My advice to you would be to probably work on doing it every other day for starters, and then if you feel like you can bump it up to every day do that. I’m no exercise specialist but these things tend to work better for me if I don’t totally overdo it but at the same time do it frequently enough that I can see progress.

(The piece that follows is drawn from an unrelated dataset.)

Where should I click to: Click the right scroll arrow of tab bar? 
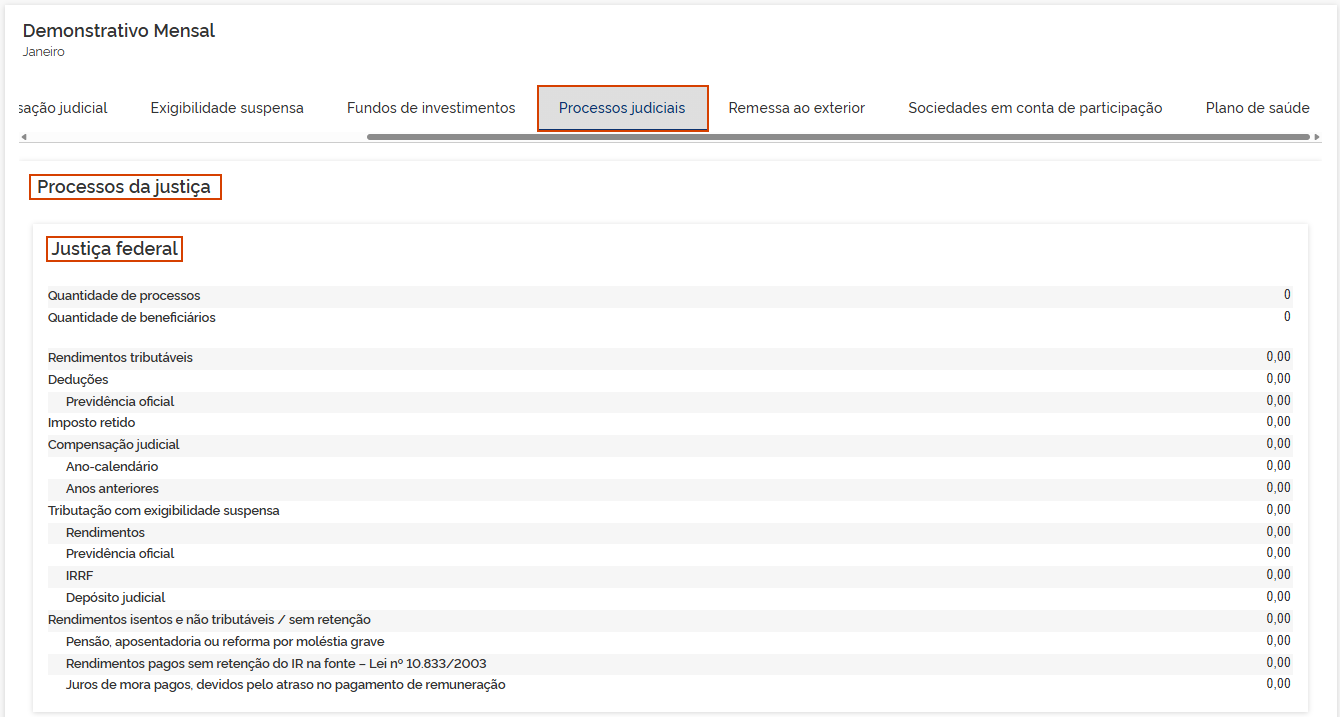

Good luck! Let us know how it goes!!
Post # 5
I did my first session last night and it kicked my butt! I plan on doing this every other day and then as I progress do it everyday…I can’t imagine what level 2 and 3 are like!
Post # 6
I did it last Monday…and haven’t done it since. 🙁 Weight loss FAIL.
Post # 7
- Wedding: September 2009 - The 19th Century Club
My word of advice is to not do level 3 too early…it will completely discourage you! Once you’ve done level 1 a couple of times, I think you’ll fell comfortable moving onto level 2..and levels 1 and 2 together are a pretty good workout…and when you make it to level 3, you probably won’t even want to do 1 anymore, levels 2 and 3 together are an even better workout!
Post # 8
If you are sore the next day, take a day off. But if not, do it again. If you are still a little sore on the 3rd day, do it again anyway as much as you are able to. Cardio can be done every day. The every other day for weightlifting only applies if you are actually pushing your muscles to their limits.
Post # 9
Yup, if you’re feeling sore tomorrow, don’t repeat the same workout. You’ll want to give your muscles time to recover so that you can build them up. I agree with Miss Stiletto–don’t try Level 3 too early. You’ll just feel frustrated. Also, I think she’s right, once you do 3, you’ll wonder how you thought 1 was so hard!
Post # 10
- Wedding: September 2009 - Barr Mansion
Wow, Miss Stilleto, I’m impressed that you do 2 and 3 back to back! I’m only on my third day of the Shred. It wasn’t that hard for me b/c I’ve been developing my core through Pilates and Billy’s bootcamp Abs dvd. But still . . . you’re pretty hardcore!
Post # 11
I just started Level 1 tonight… and it kicked my ass! I bet I would have done better had I not eaten a pint of ben n jerry’s right before I did it. I guess that was a bad idea..?
Post # 12
I quit the gym for my birthday this year and got a few videos instead. I consider myself in pretty good shape, but this video is rough. & only 20 minutes. I haven’t made it to level 3 yet, but I don’t do it every day. I’m getting a pretty good workout video collection so I can rotate.
Post # 13
I love this video. It will hurt you quite a bi in the beginning but it gets so much easier if you stick to it. I recommend aiming for every day so that your body has to quickly adapt. You’ll be shocked at how quickly this video will get you into decent shape. Next up for me is the P90x system.
Post # 14
Update: Made it thru full level one exercise last night, mostly because I ate after the workout instead of right before… duh brilliant. I am finding, though, that I’ve had to swap out different cardio. The tape does a lot of bouncy types of things (the jumping jacks, jump rope, ass kick things), which is really tough on my back and shoulders (I have a ginormous rack). So I’ve been stair climbing and for lack of a better term dancing during that time. Ah, to be a fly on my wall when I shred…!
Post # 15
I think that in regards to timing the "plan" according to Jillian is to do Level 1 for 10 days, Level 2 for 10 days, Level 3 for 10 days … and therefore that is 30 days and you are officially "shreded" … but in reality – you do whatever you think works for you!